## Source extract
Anarchist Struggle (, TA) is an anarchist auxiliary military unit, composed mainly of international volunteers, that is involved in the Rojava conflict of the Syrian Civil War. It was founded in 2017 and later integrated into the International Freedom Battalion.

It is the fourth known anarchist unit of the Syrian Democratic Forces.

History
Although Tekoşîna Anarşîst has been active since August 2017, the unit did not publicly announce its existence until January 10, 2019, when it released an official statement, quickly picked up by websites such as It's Going Down, Enough is Enough and Voices in Movement.

Battle of Afrin
At the beginning of 2018, in the face of Turkey's invasion of the Afrin canton, a unit of international volunteers called the Anti-Fascist Forces in Afrin (AFFA) was formed, and the members of Anarchist Struggle were integrated into it. The group participated in the Battle of Afrin in early 2018 against the Turkish Army and the Free Syrian Army. In the battle, dozens of international volunteers lost their lives in combat. One of them was Şevger Ara Makhno, nom de guerre of a young militant Turkish anarchist. The identity of the young man was not disclosed to protect his family from possible reprisals, because they live in Turkey.

## Data provided
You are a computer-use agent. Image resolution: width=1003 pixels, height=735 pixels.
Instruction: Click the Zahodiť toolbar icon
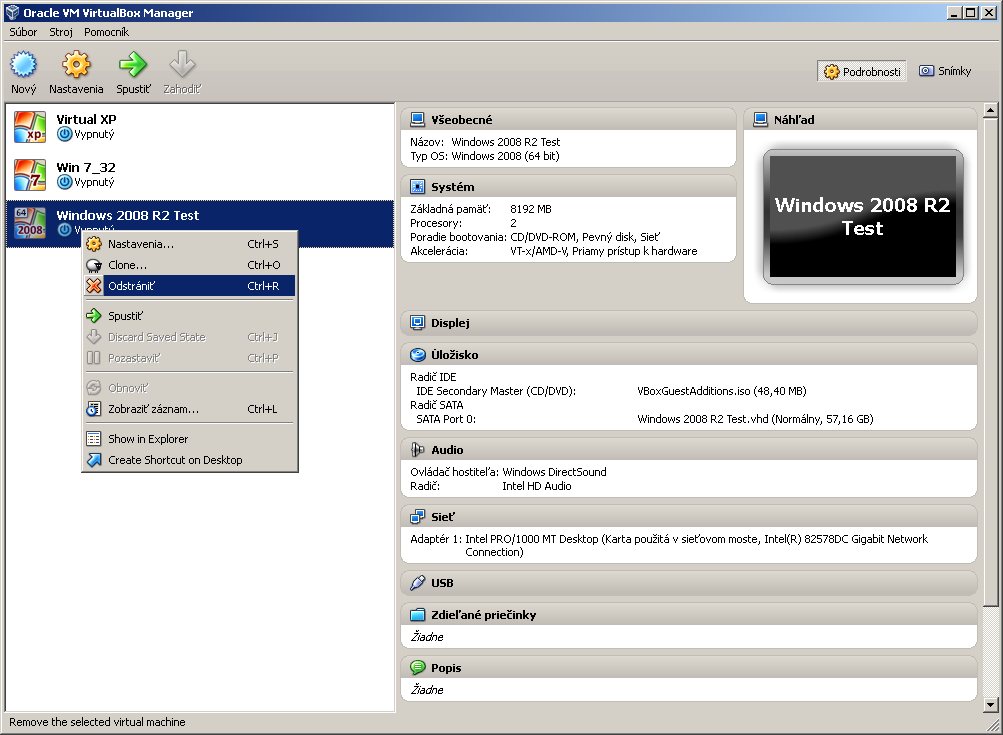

==

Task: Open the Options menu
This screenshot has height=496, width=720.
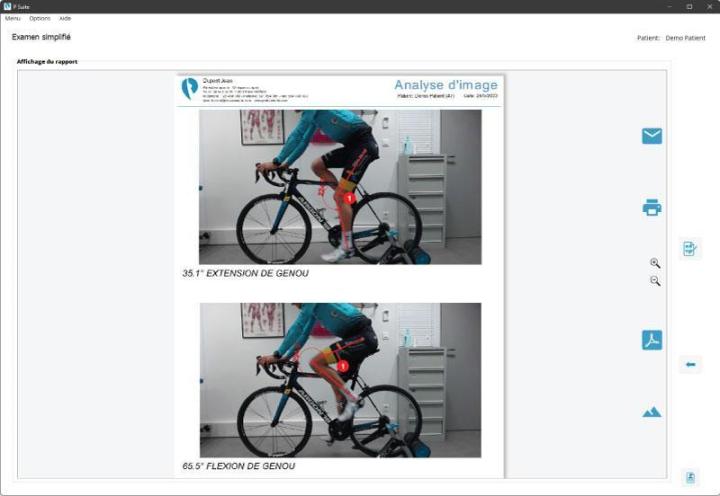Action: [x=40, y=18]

---

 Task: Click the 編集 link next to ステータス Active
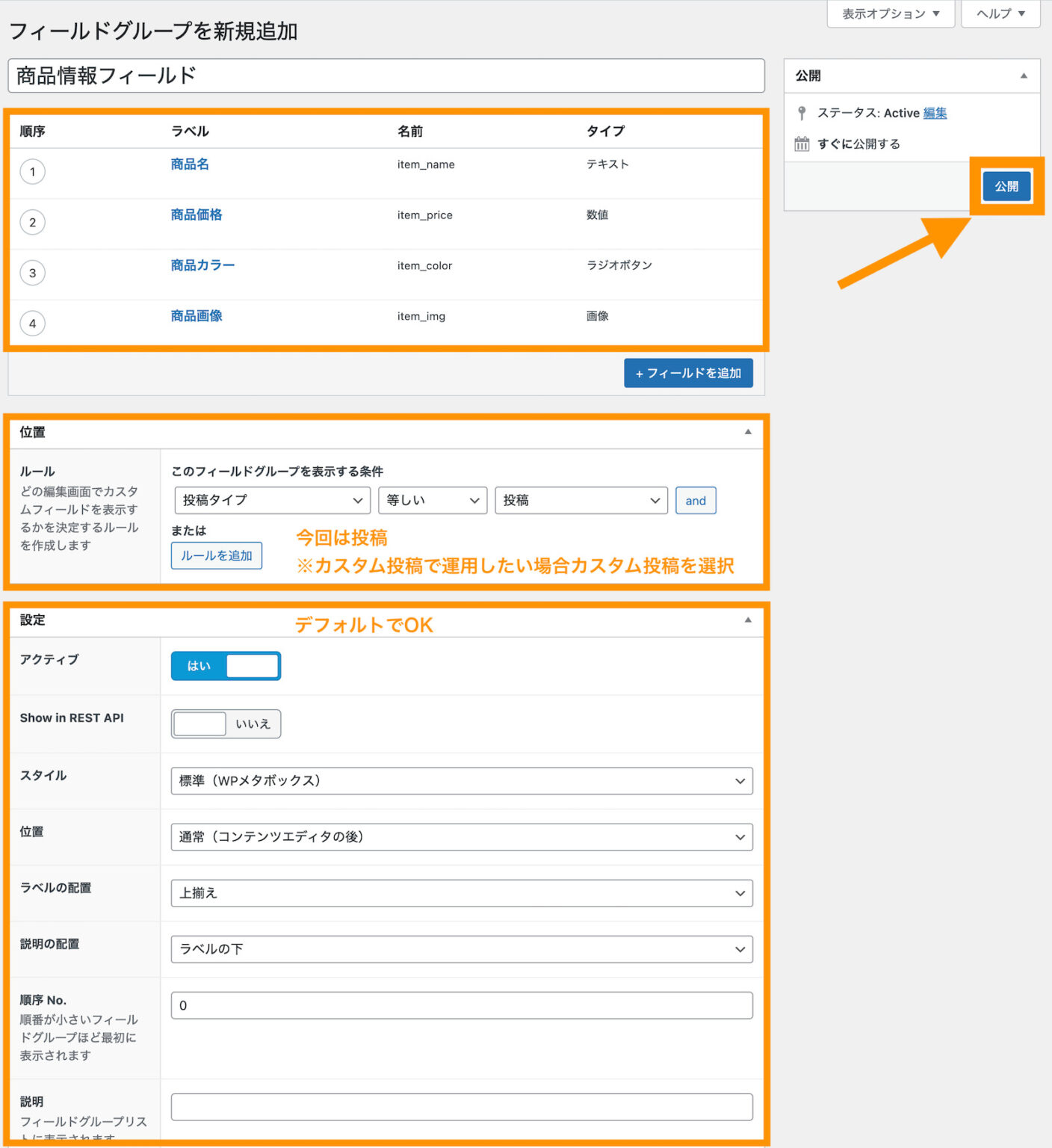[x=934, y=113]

## Tasks to complete
1. Repeat word for word the stretch of the Anarchist Struggle article from "Anarchist Struggle (, TA)" through "International Freedom Battalion.".
2. Which websites does the Anarchist Struggle article say picked up the unit's official statement?
3. Write the next part of the Anarchist Struggle article, starting after its last sentence.

## Expected outputs
1.
Anarchist Struggle (, TA) is an anarchist auxiliary military unit, composed mainly of international volunteers, that is involved in the Rojava conflict of the Syrian Civil War. It was founded in 2017 and later integrated into the International Freedom Battalion.

2.
It's Going Down
Enough is Enough
Voices in Movement

3.
Deir ez-Zor offensive
After the Battle of Afrin, the group mobilized to the town of Al-Baghuz Fawqani to carry out medical assistance tasks for the fighters and mobilize volunteers to fight against the last stronghold of the Islamic State in Syria. On March 18, 2019, an ISIS-related media announced on a Telegram channel the death of an "Italian crusader" in an ambush during the Battle of Baghuz. The killed victim was Lorenzo Orsetti, a 33-year-old anarchist from Florence, who joined as a fighter in Anarchist Struggle. His death was then confirmed by the both anarchist unit and by the YPG. The news shocked public opinion in Italy, the young anarchist was classified as a "hero" by various media and personalities in Italy, while others stood out to criticize the "Italian hypocrisy" in front of international volunteers who join the Kurds and upon returning to Italy are prosecuted. His body was repatriated days later to Florence, his hometown. Lorenzo was vindicated by various anarchist and leftist organizations and media such as the Federazione Anarchica Italiana.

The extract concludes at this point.